WHAT THE TASK ASKS
Write only the number of lines in the records beneath that hold "computer".

INFORMATION GIVEN
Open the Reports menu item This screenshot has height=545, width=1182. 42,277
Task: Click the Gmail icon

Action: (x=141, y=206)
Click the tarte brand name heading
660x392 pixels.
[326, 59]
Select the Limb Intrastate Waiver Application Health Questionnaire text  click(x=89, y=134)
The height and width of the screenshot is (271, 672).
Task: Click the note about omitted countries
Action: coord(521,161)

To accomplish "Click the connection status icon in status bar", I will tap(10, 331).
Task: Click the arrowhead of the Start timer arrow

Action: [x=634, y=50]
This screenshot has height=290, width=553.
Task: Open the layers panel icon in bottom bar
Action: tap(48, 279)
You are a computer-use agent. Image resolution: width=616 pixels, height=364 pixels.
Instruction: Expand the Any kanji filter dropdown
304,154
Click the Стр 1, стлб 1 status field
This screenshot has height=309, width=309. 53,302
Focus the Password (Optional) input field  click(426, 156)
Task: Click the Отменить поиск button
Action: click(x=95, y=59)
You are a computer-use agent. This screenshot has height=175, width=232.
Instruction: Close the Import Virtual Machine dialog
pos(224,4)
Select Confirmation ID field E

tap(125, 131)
--
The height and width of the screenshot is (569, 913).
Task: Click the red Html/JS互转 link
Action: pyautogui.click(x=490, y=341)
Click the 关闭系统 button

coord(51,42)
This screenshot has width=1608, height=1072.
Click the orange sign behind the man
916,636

ANSWER TO THIS PROBLEM
2